问题
Given the head of a linked list and the int to search for as parameters, I need a method that will remove the first occurrence of this number in the list, and return the modified list. however i cannot modify the original list. I know how to remove the node from the list, but im not sure how i would keep the original list intact since this has to be done recursively. below is the method ** initially M is the original list. I dont know that it will still be the same list after calling the method again...?
MyList removeNumber(MyList m, int removee){
回答1:
The idea is that the resulting structure will be a "Y": a two-headed list (actually a simple graph).
One branch of the Y is the original list. The other is your new list with removed node. The vertical stalk of the Y is what's after the element you remove. It's common to both lists. Here's some ascii art with the Y turned on its side showing a list of 1 to 5 with 3 removed.
new -> 1 -> 2 ------\
v
original -> 1 -> 2 -> 3 -> 4 -> 5 -> null
Thinking recursively is all about defining a problem in terms of a smaller version of itself plus a fixed bit of work. And you need a base case (or maybe several).
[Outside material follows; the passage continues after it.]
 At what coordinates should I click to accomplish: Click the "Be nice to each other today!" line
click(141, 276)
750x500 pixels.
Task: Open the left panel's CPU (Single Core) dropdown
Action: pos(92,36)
A linked list is itself a recursive structure:
A list is either empty or it's an element linked by its "next" reference to a list.
Note this defines a list using a smaller list. The base case is the empty list. The fixed bit is the element.
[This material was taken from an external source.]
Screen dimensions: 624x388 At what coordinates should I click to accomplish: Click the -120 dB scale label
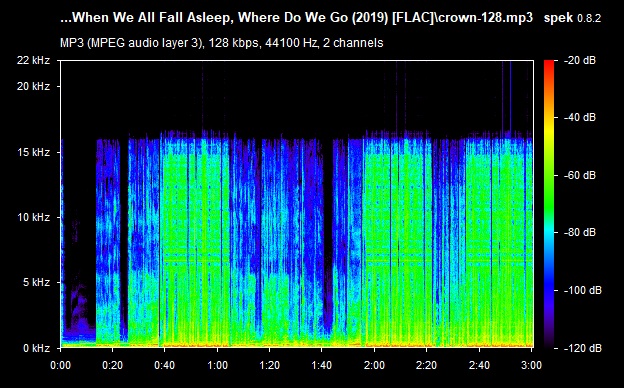[583, 348]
Read this definition a few times, then see how it translates the code:
class MyList {
int value; // the element at the head of this list
MyList next; // the rest of the list
MyList(int value, MyList next) {
this.value = value;
this.next = next;
}
}
The base case "empty list" is just a null reference. The element removal problem expressed recursively using the same pattern becomes:
A copy of a list with an element removed is either a) the rest of the list following the head in the case that the element to be removed is the head or b) a copy of the current node followed by a copy the rest of the list with the desired element removed.
Here I'm defining a "copy of a list with one element removed" using a smaller version of the same thing. Case a) is the base case. The fixed bit is copying the head when it's not the removee.
Of course there's another base case: if the list is empty, the removee can't be found. That's an error.
Putting this in code:
MyList removeNumber(MyList m, int removee) {
if (m == null) throw new RuntimeException("removee not found");
if (m.value == removee) return m.next;
return new MyList(m.value, removeNumber(m.next, removee));
}
Putting the function to use would look something like this:
MyList originalList = ... // list of 1 to 5.
MyList newListWith3removed = removeNumber(originalList, 3);
System.out.println("Original list:");
for (MyList p : originalList) System.out.println(p.value);
System.out.println("With 3 removed:");
for (MyList p : newListWith3removed) System.out.println(p.value);
The output will look as expected: 1 to 5 in the first list and 1,2,4,5 in the second. I.e. the first list is unchanged.
回答2:
//This function will always return a new list with 'remove' removed
MyList removeNumber(MyList m, int remove){
//if m is empty List, return an empty list
//if head is not the int to remove, return a New list from
// head concat removeNumber(m.next,remove)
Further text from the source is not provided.